Rechtsprechung
Fahndungsfoto von RAF-Terroristin ist Bildnis der Zeitgeschichte
(Landgericht Berlin, Urt. v. 22.05.2007 – 27 O 357/07;
Kammergericht, Beschluss v. 14.08.2007 – 10 U 173/07)
Eine frühere RAF-Terroristin setzte sich gerichtlich gegen die Veröffentlichung eines 20 Jahre alten Fahndungsfoto zur Wehr, mit dem ein Zeitungsbeitrag über ihre bevorstehende Haftentlassung bebildert war. Das Landgericht Berlin sah die Verwendung des Fotos jedoch als zulässig an und wies ihren Antrag auf Erlass einer einstweiligen Verfügung zurück.
Das Landgericht Berlin begründete die Entscheidung u. a. wie folgt: Die Straftaten der RAF hätten die Geschichte der Bundesrepublik geprägt. Das Fahndungsplakat sei ein zeitgeschichtliches Dokument. Es rufe die Allgegenwärtigkeit derartiger Fahndungsplakate in den 80er Jahren sowie das einzigartige Ausmaß der staatlichen Fahndungsmaßnahmen nach RAF-Mitgliedern ins Gedächtnis, das von außerordentlicher historischer und zeitgeschichtlicher Bedeutung sei.

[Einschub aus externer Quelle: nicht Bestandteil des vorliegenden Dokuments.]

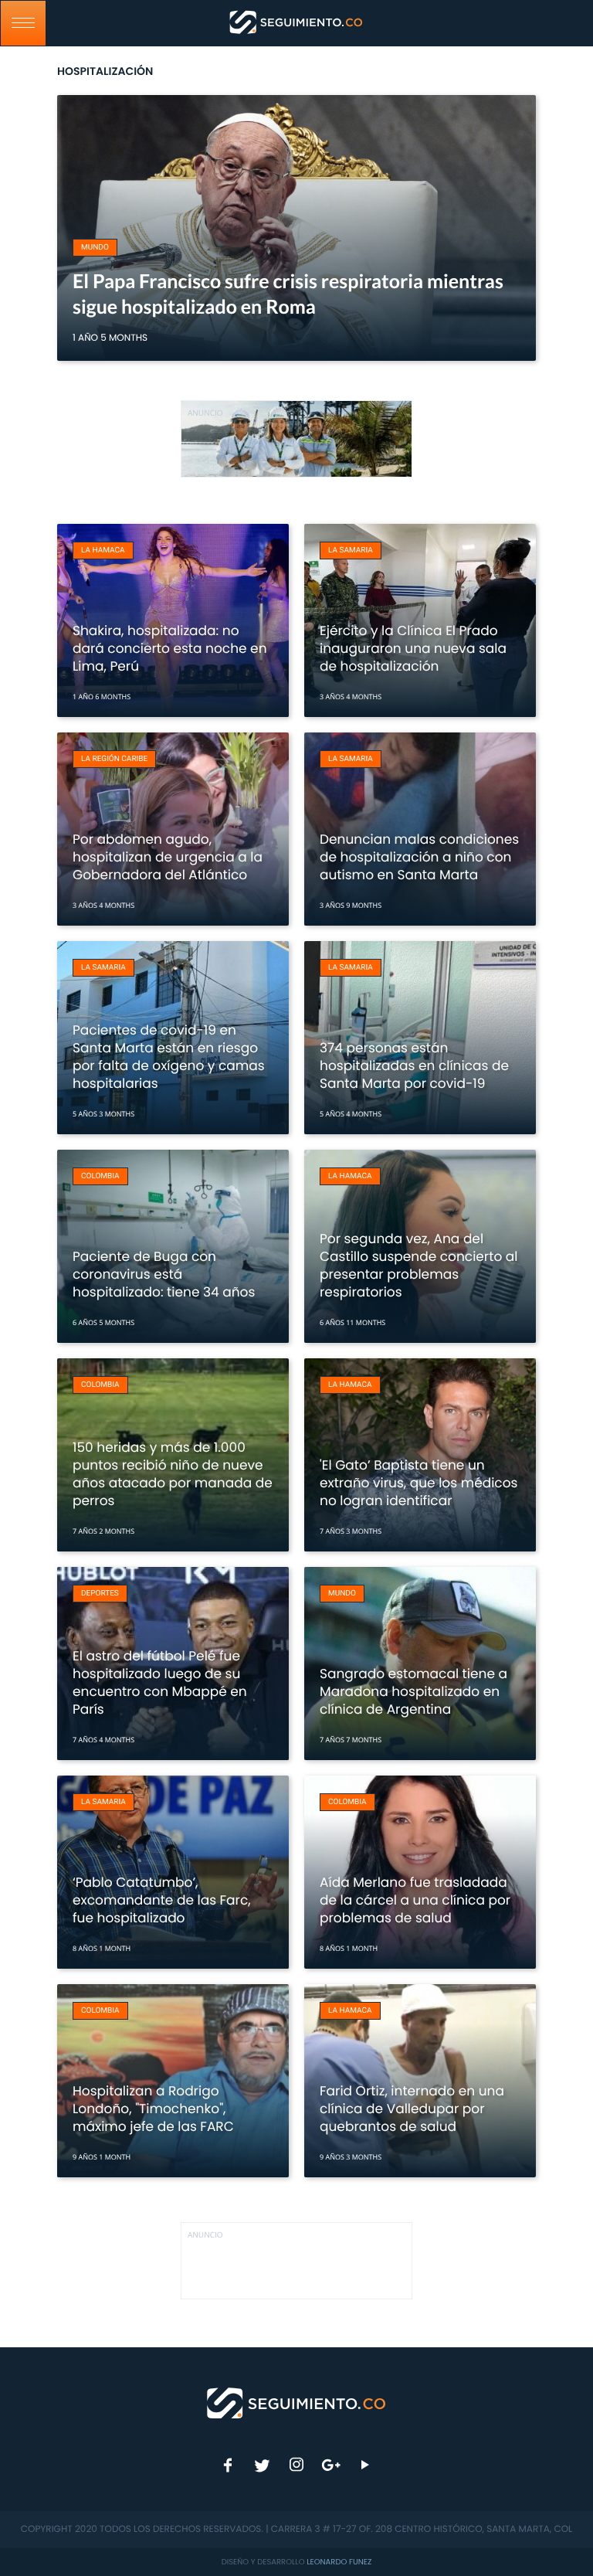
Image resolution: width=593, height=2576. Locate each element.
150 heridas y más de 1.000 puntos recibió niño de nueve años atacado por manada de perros (173, 1474)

Die Veröffentlichung des RAF-Fahndungsfotos sei daher als Bildnis der Zeitgeschichte (§ 23 Abs. 1 Nr. 1 KUG) zulässig; eine Persönlichkeitsrechtsverletzung könne ohne das Hinzutreten konkreter entgegenstehender Interessen des Abgebildeten (§ 23 Abs. 2 KUG) nicht angenommen werden.
Derartige entgegenstehende Interessen erkannte das Gericht im konkreten Fall nicht an. Mit der bevorstehenden Haftentlassung sei zwar die strafrechtliche Aufarbeitung der Taten abgeschlossen, nicht aber die gesellschaftliche, wie die aktuellen Debatten um die Begnadigung und Entlassung früherer RAF-Mitglieder zeige. Zudem hatte die Ex-Terroristin 14 Monate vor der Veröffentlichung des Fahndungsfotos bereits einen anderen Zeitungsbeitrag über sich geduldet, der ein großformatiges Portraitfoto enthielt. Die Möglichkeit der Wiedereingliederung in die Gesellschaft sah das Gericht nicht beeinträchtigt. Das 20 Jahre alte Foto verursache keine Nachteile, die nicht schon durch die Namensnennung zu vergegenwärtigen seien.
Den von der früheren Terroristin daraufhin beim Kammergericht eingereichten Antrag auf Prozesskostenhilfe für ein Berufungsverfahren wies dieses zurück. Das Kammergericht entschied im Gleichlauf mit dem Landgericht Berlin und ging noch einen Schritt weiter: Nicht nur das alte Fahndungsfoto, sondern auch aktuelle Bilder (neutrale Portraitfotos) dürfen zur Berichterstattung verwendet werden. Die Öffentlichkeit habe eine legitimes Informationsinteresse auch am weiteren Lebensverlauf der Gefangenen. Die Haftentlassung markiere eine Zäsur in der Geschichte der RAF und der Bewältigung ihrer Taten.
Berechtigte Interessen (§ 23 Abs. 2 KUG) gegen die Bildveröffentlichung erkannte das KG auch deshalb nicht an, weil die namentliche Nennung der Ex-Terroristin jedenfalls zulässig, der Verletzungseffekt der Bildveröffentlichung daher gemindert sei.